Bachchan is a 2013 Indian Kannada-language psychological action film  directed by Shashank and starring Sudeepa, Jagapathi Babu, Bhavana, Parul Yadav, and Tulip Joshi in the lead roles The musical score and soundtrack were composed by V. Harikrishna and cinematography was handled by Shekar Chandru.

Bachchan was released on 11 April 2013 in India and was also released in Dubai and other countries like Germany, Perth, Melbourne and Adelaide. The film was dubbed into Telugu and Hindi with the same name and in Tamil as Murattu Kaidhi in 2015.
The core plot of the movie was used in the 2016 Bangladeshi film Mental.

Plot
A anonymous person murders SI Mahesh Deshpande and Dr. Srinivas Iyengar, who runs a nursery home. After an intense cat-and-mouse chase from the police. The person gets caught in the truck accident and is taken into custody. The CBI appoints Vijaykumar to investigate, who later interrogates the suspect. 
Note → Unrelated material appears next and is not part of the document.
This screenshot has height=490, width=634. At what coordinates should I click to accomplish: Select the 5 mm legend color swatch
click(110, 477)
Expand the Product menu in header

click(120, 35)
In the interrogation room. The person reveals himself as Bharath, who is a real estate dealer where he narrates about 3 suspects: Jayaraj (a real estate Kingpin), Dr.Srinivas Iyengar and SI Mahesh Deshpande. The trio had tortured Bharath for many days and had brainwashed Anjali to commit suicide during their wedding anniversary. Vijaykumar investigates the incidents, only to learn from Anjali (who is alive) and a psychiatrist that Bharath has schizophrenia, which resulted in him thinking that Anjali was killed by them. Bharath is admitted to NIMHANS where he undergoes treatment but escapes from the asylum where he tracks Jayaraj at his nightclub and whisks him away in a sheep truck.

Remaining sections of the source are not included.